[Source records]

********

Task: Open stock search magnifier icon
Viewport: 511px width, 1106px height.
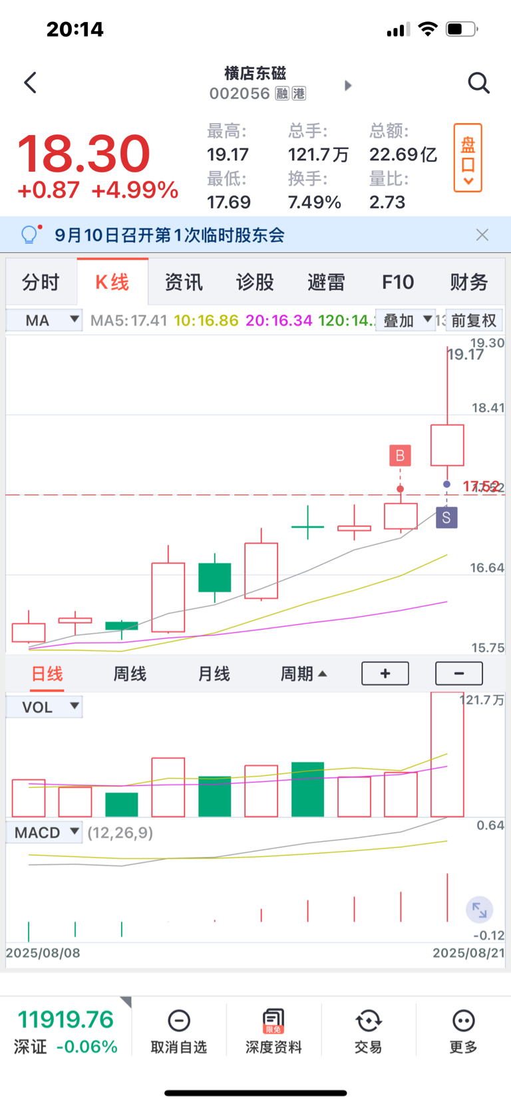Action: coord(478,83)
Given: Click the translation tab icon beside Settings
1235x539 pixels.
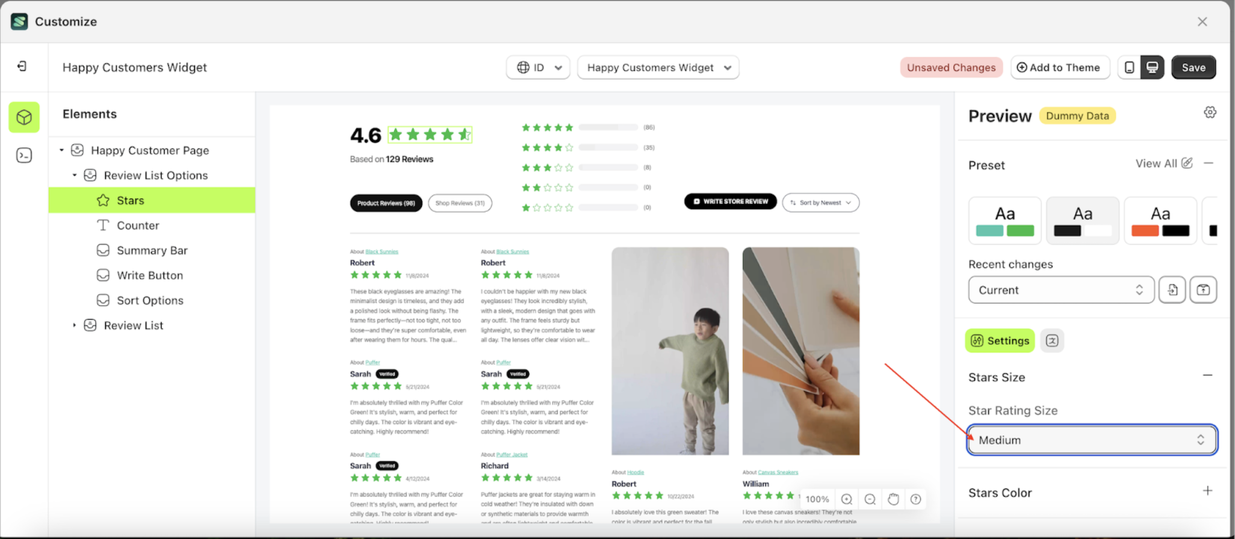Looking at the screenshot, I should click(x=1051, y=341).
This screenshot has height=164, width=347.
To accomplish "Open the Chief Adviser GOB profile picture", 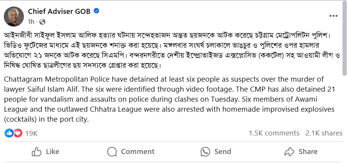I will tap(14, 16).
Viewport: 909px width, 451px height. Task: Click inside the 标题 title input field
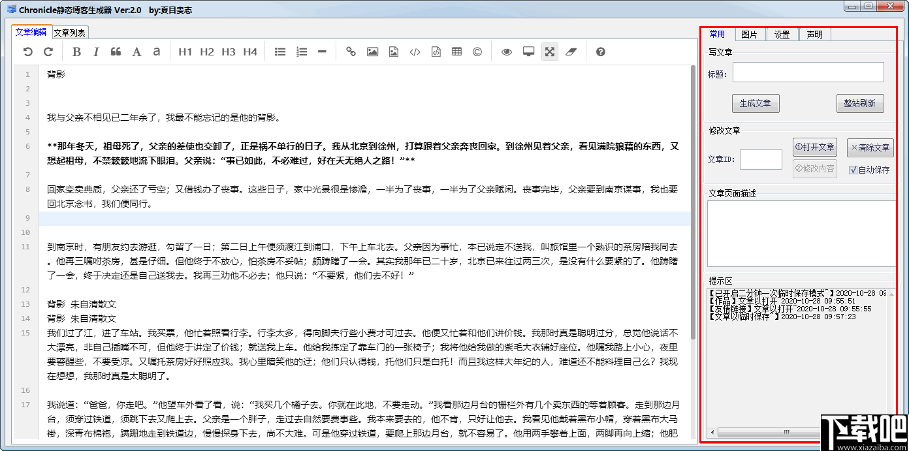coord(808,72)
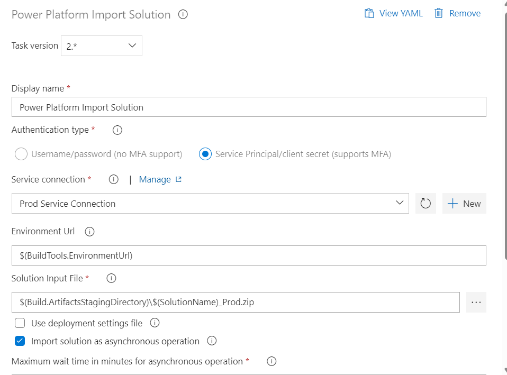The image size is (507, 375).
Task: Click the refresh icon beside service connection
Action: pos(425,203)
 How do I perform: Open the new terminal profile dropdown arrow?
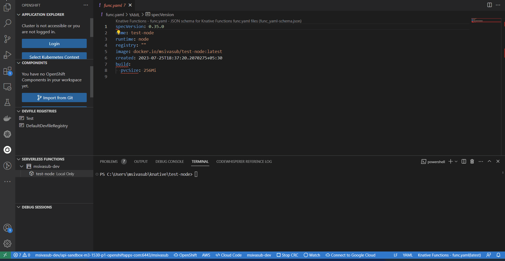456,162
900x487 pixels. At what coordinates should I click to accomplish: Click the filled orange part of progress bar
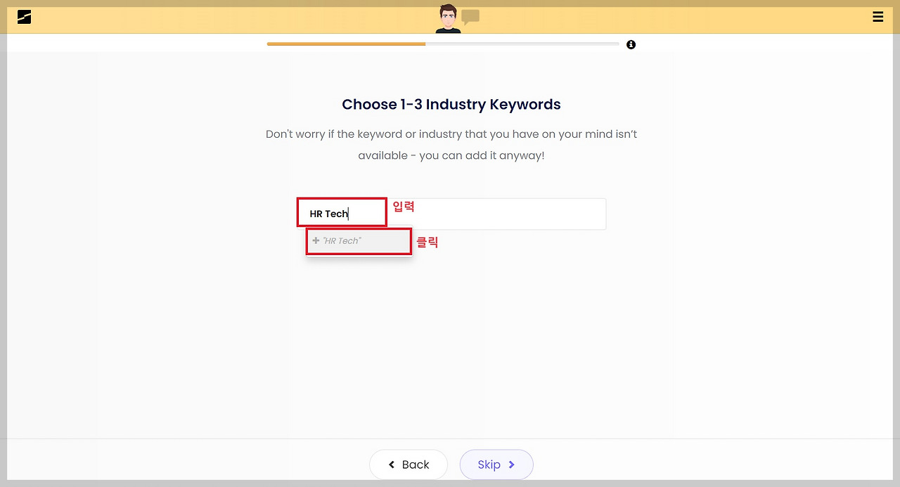pyautogui.click(x=346, y=44)
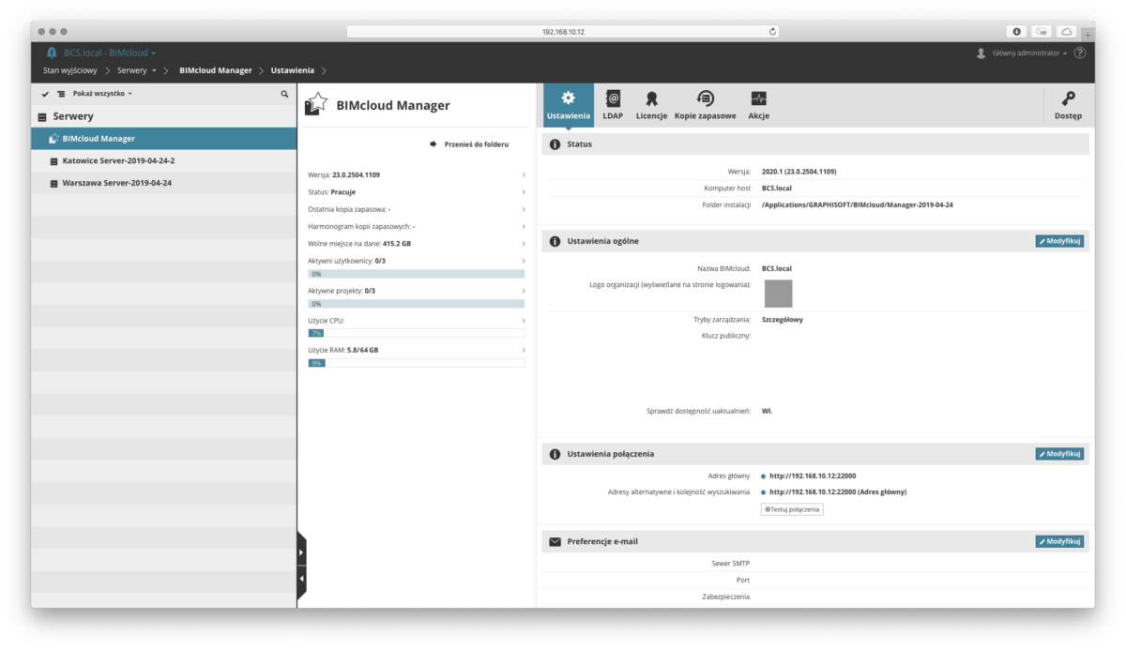Click the grey organization logo thumbnail

tap(778, 294)
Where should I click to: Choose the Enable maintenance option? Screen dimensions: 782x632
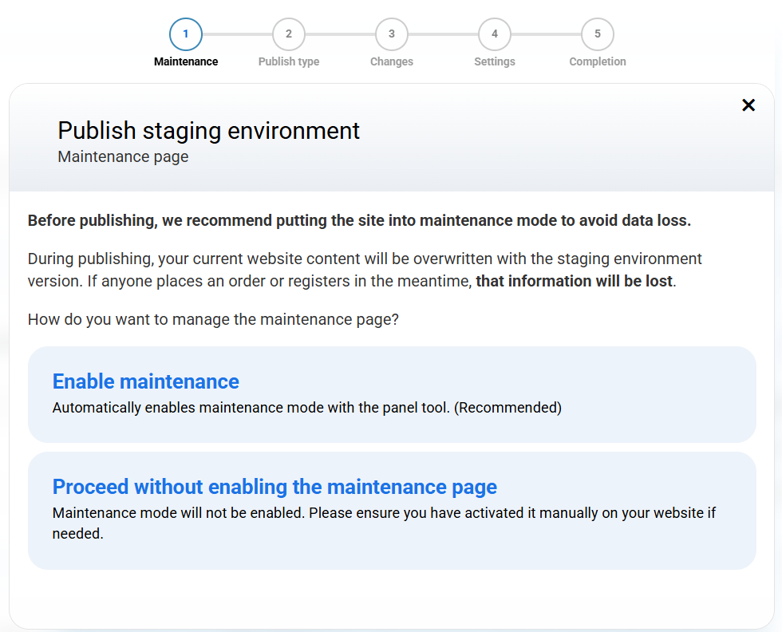[146, 381]
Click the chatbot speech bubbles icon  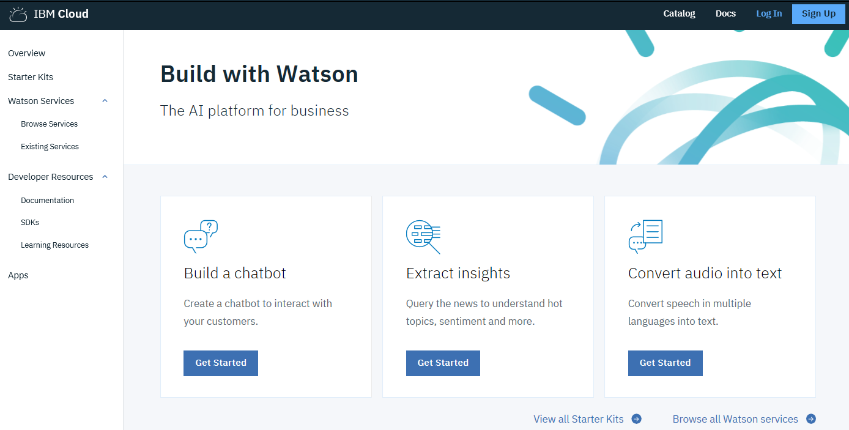pyautogui.click(x=201, y=237)

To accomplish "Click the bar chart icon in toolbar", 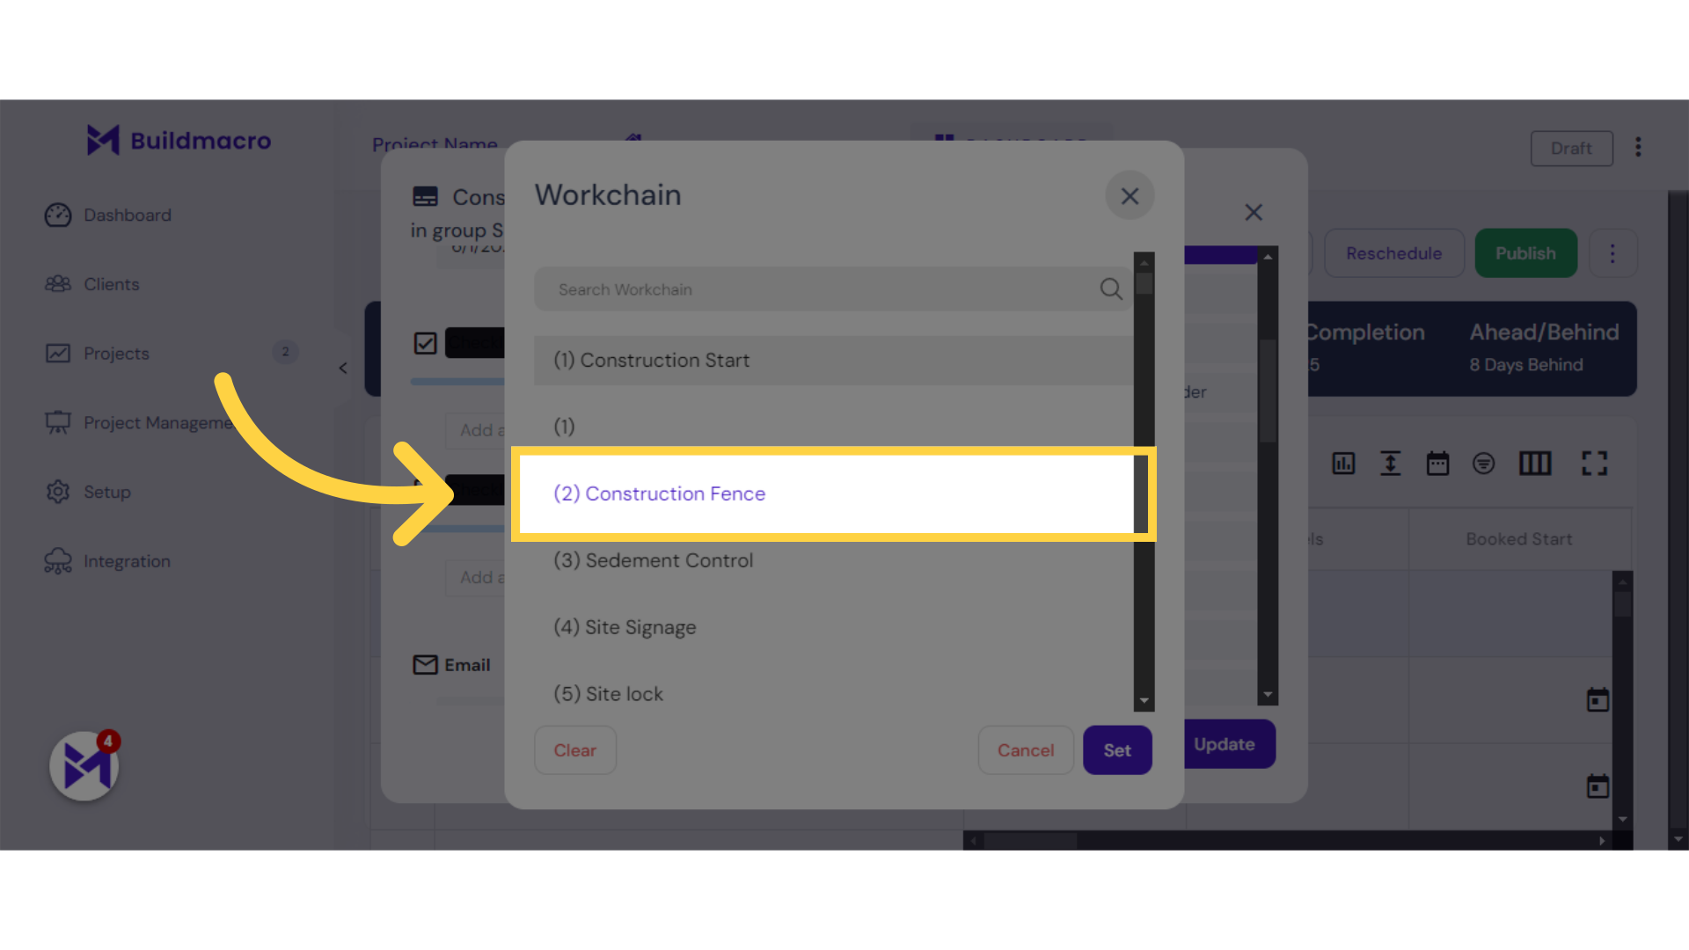I will pos(1344,463).
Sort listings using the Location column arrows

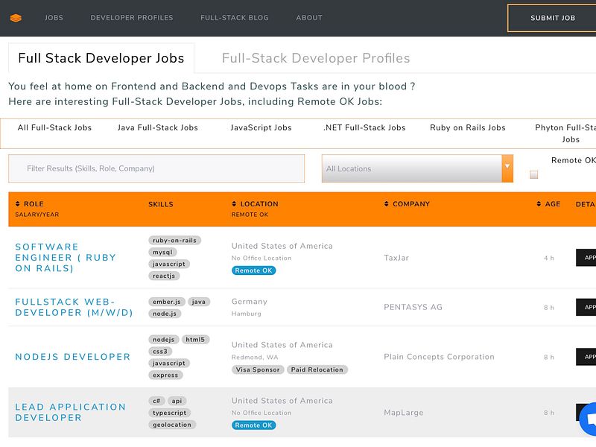(235, 203)
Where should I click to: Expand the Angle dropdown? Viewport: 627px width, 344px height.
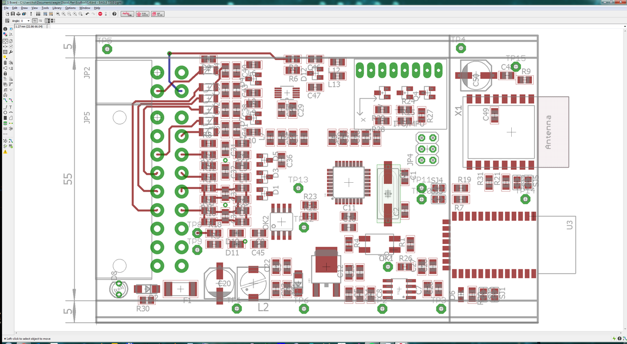[x=28, y=21]
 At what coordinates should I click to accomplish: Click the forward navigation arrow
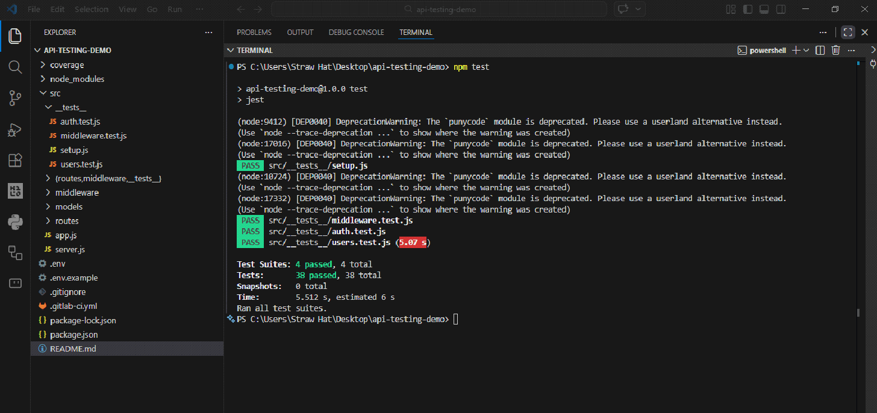257,9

********

Leaving pictures aside, give again word for word each line from the one with "forward navigation arrow" to the final line of the entries.

### ANSWER SECTION
 At what coordinates should I click to accomplish: Click the forward navigation arrow
257,9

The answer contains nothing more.